◆ CONSIGNES:
[1] Affichez le passage du texte sur Tolkien allant de « Felagund est un » jusqu'à « par amour ? » inclus.
[2] Répondez aux questions suivantes à partir du texte sur Tolkien :
(a) Selon le texte, dans quel seul but Felagund agit-il ?
(b) Quel surnom Beren reçoit-il, et que signifie-t-il en sindarin ?
(c) Dans le lai de Sir Orfeo, pourquoi le roi laisse-t-il le trône vacant ?

◆ TEXTE DE LECTURE:
··········

L’engagement physique du roi dans l’aventure est un thème particulier qui se retrouve dans des œuvres ayant profondément marqué Tolkien, notamment Beowulf, où le héros, prince des Gautar, vient en aide au roi Hrothgar contre Grendel et sa mère, et qui, roi lui-même à la fin du poème, s’opposera au dragon qui ravage son pays. Alors que Beowulf recherche la gloire, Felagund agit seulement pour remplir un serment d’amitié. Autre motif assez rare : l’abandon de la couronne par un roi apparaît dans le lai de Sir Orfeo où le roi laisse le trône vacant afin de partir à la recherche de la reine Heurodys.

Felagund est un roi exemplaire dont l’abnégation n’est pas récompensée : alors que la royauté d’Aragorn est une forme d’apothéose sociale, l’abandon de celle-ci par Felagund s’achève dans la mort et un anonymat seulement rompu par la présence de Beren. Mais la gloire posthume des chants remettra le personnage à sa juste place :

« Thus died the king, as elvish singers yet do », v. 2636-7.

« Contrat » indo-européen ou héroïsme sacrificiel par amour ?

Beren brandit le Silmaril devant Carcharoth et se fait broyer la main par le loup, ce qui lui vaudra le surnom de Camlost (« la main vide » en sindarin). Cette mutilation du héros à la main est une constante tolkienienne : Frodo dans le Seigneur des Anneaux se trouvera privé du doigt où il avait mis l’anneau, emporté avec Gollum au fond d’Orodruin, la Montagne du Destin. Dans les deux cas la réussite de la quête repose sur ce sacrifice : si Beren n’avait pas brandi le Silmaril et n’avait pas laissé sa main dans la gueule de Carcharoth, on peut supposer qu’il serait mort dévoré en compagnie de Lúthien ; si Frodo était parvenu à garder l’anneau à son doigt, Sauron l’aurait récupéré tôt ou tard. Il est difficile de ne pas évoquer ici un moment central de la mythologie nordique que convoque le récit tolkienien, en l’occurrence ce passage fondamental du ragnarök où le dieu Tyr offre sa main à la gueule du loup Fenrir pour que l’on puisse l’enchaîner(( L’histoire est décrite dans Edda de Snorri aux chapitre 25 et surtout 34 de la Gylfaginning : « Aucun ne voulut offrir sa main jusqu’à ce que Tyr offrit la sienne, sa dextre, et la mit dans la gueule du loup. Quand ce dernier s’arc-bouta, le lien se durcit et, plus les efforts que le loup faisait étaient véhéments, plus le lien se durcissait. Alors tous se mirent à rire, sauf Tyr. Il y laissa sa main » (p. 64, trad. de François-Xavier Dillman) Gallimard, L’Aube des Peuples, 1991)). Ce rapprochement avait été souligné par Y. Cathelot sans qu’aucune conclusion n’en soit tirée((« Il [Carcharoth] prend le Silmaril a Beren en lui arrachant la main, comme Fenrir, le loup de la mythologie scandinave, qui arrache la main de Tyr, représenté ensuite comme un manchot », cf. Y. Cathelot, Beren et Luthien.)).

··········

◆ EXTRAIT SOURCE:
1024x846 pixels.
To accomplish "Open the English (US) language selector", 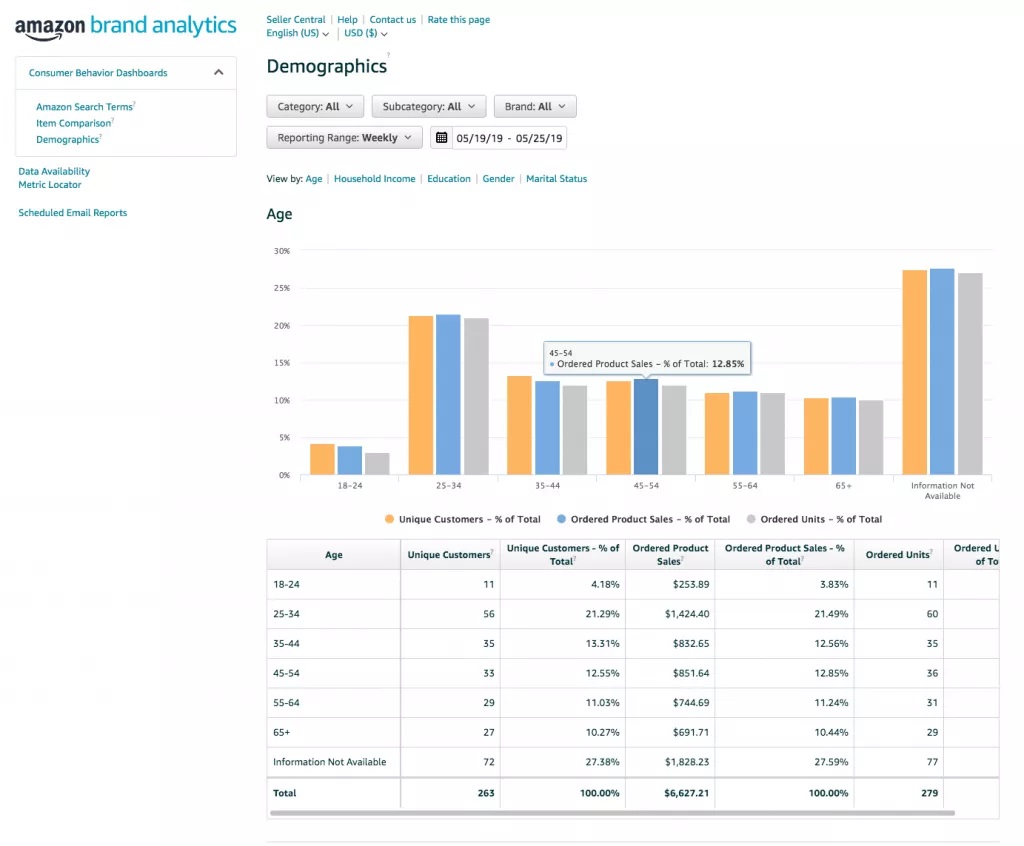I will (x=297, y=34).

··········

◆ CORRIGÉ:
[1]
Felagund est un roi exemplaire dont l’abnégation n’est pas récompensée : alors que la royauté d’Aragorn est une forme d’apothéose sociale, l’abandon de celle-ci par Felagund s’achève dans la mort et un anonymat seulement rompu par la présence de Beren. Mais la gloire posthume des chants remettra le personnage à sa juste place :

« Thus died the king, as elvish singers yet do », v. 2636-7.

« Contrat » indo-européen ou héroïsme sacrificiel par amour ?

[2]
(a) Il agit seulement pour remplir un serment d'amitié.
(b) Il reçoit le surnom de Camlost, qui signifie « la main vide » en sindarin.
(c) Il le laisse vacant afin de partir à la recherche de la reine Heurodys.